La Cámara de Diputados de Salta dio media sanción a una reforma electoral que modifica de manera profunda las reglas de competencia política en la provincia. El proyecto elimina las PASO, redefine el peso de los frentes electorales y suma requisitos inéditos como narcotests obligatorios para candidatos.
La iniciativa ahora pasará al Senado, donde el oficialismo buscará convertirla en ley en medio de un clima de alta tensión política. El rechazo ya quedó expuesto en Diputados, con votos en contra de La Libertad Avanza, sectores de la UCR y otros bloques opositores.
El punto central del cambio es el nuevo sistema de acumulación de votos: las distintas listas de un mismo frente sumarán sus resultados para definir cuál es el espacio más votado. Cada frente podrá presentar hasta cuatro listas, sin pisos mínimos, manteniendo el sistema D’Hondt para la distribución de cargos.
Con la eliminación de las primarias, el oficialismo plantea que el nuevo esquema simplifica el proceso electoral y ordena la competencia interna en un solo acto. También se fijan nuevos plazos para la presentación de listas y se incorporan controles como los narcotests obligatorios.

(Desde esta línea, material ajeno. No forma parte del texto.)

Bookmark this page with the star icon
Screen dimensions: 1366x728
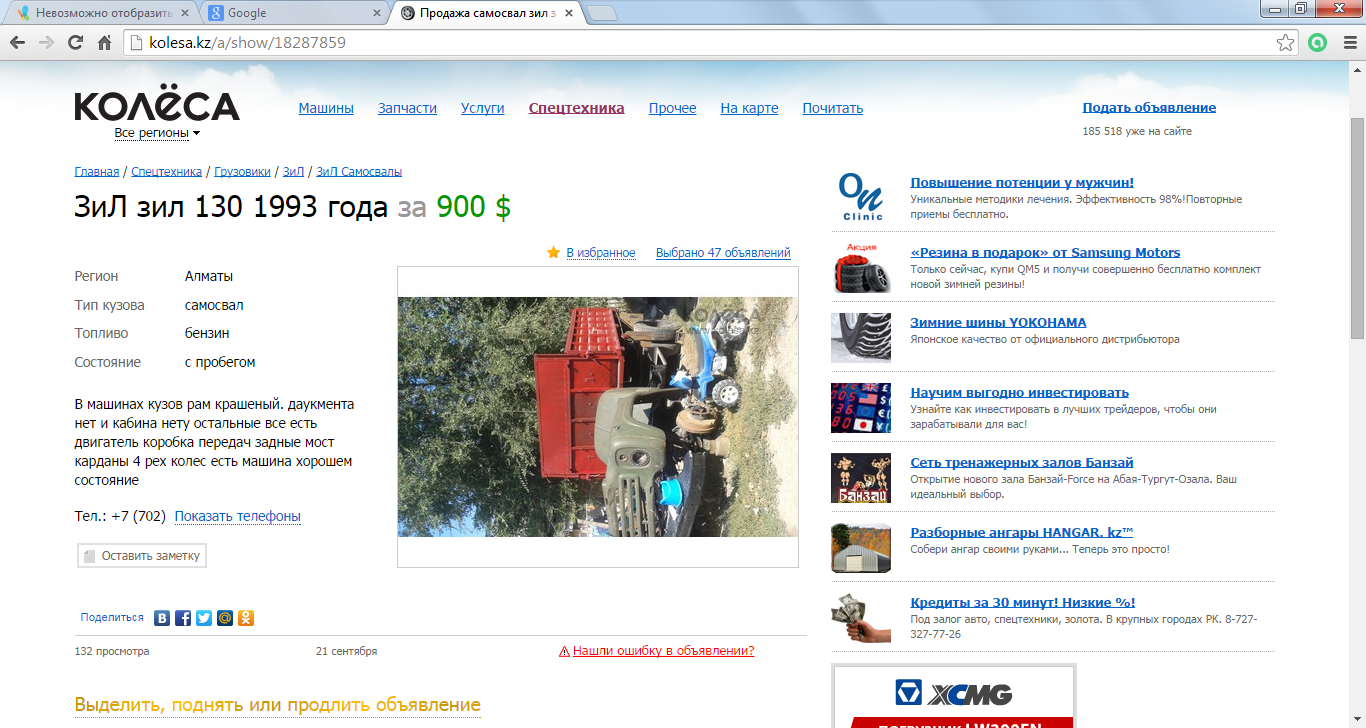(x=1286, y=43)
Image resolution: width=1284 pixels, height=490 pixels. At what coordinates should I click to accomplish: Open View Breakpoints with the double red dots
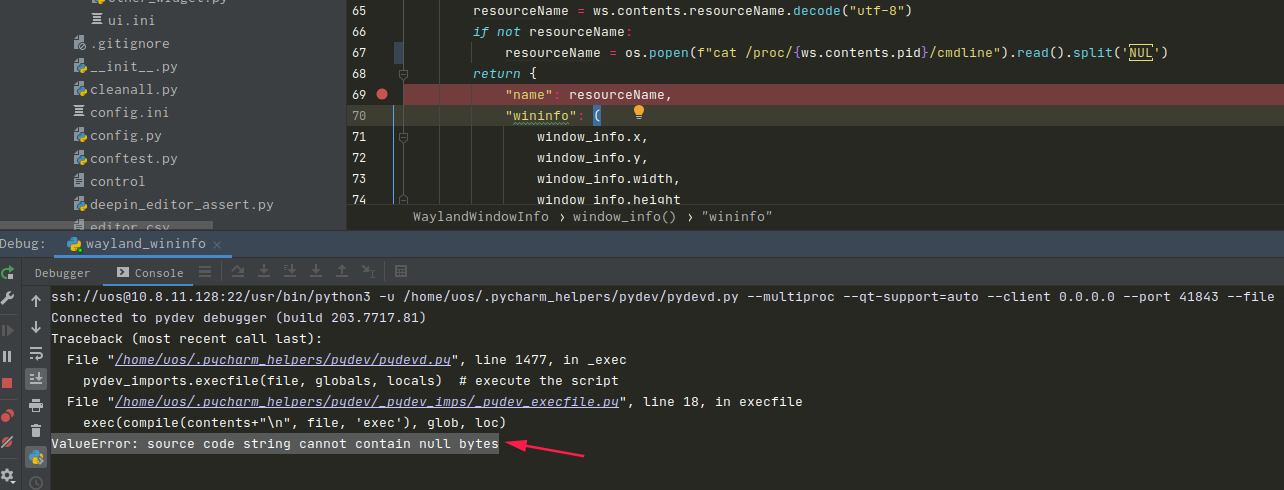[x=8, y=415]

Desde el oficialismo, el diputado Gustavo Dantur defendió la reforma y negó que se trate de una vuelta a la Ley de Lemas. En la misma línea, Socorro Villamayor sostuvo que el sistema amplía la participación y evita la “selección a dedo” de candidatos.
Sin embargo, la oposición encendió alarmas. La radical Soledad Farfán advirtió que el proyecto concentra poder en las cúpulas partidarias y debilita la representación. Desde el bloque de la Reconquista, José Gauffín cuestionó el costo económico y la falta de consensos.

Las críticas más duras apuntan a un posible regreso encubierto de la Ley de Lemas, un sistema históricamente cuestionado por distorsionar la voluntad del electorado. Legisladores como Guillermo Durand Cornejo y Franco Lastra hablaron directamente de un esquema “poco transparente” y “anticonstitucional”.
Con el debate abierto y la discusión trasladándose al Senado, la reforma electoral salteña ya se convirtió en un nuevo frente de disputa política. Lo que el oficialismo presenta como modernización, la oposición lo lee como una jugada para reordenar el poder de cara a las próximas elecciones.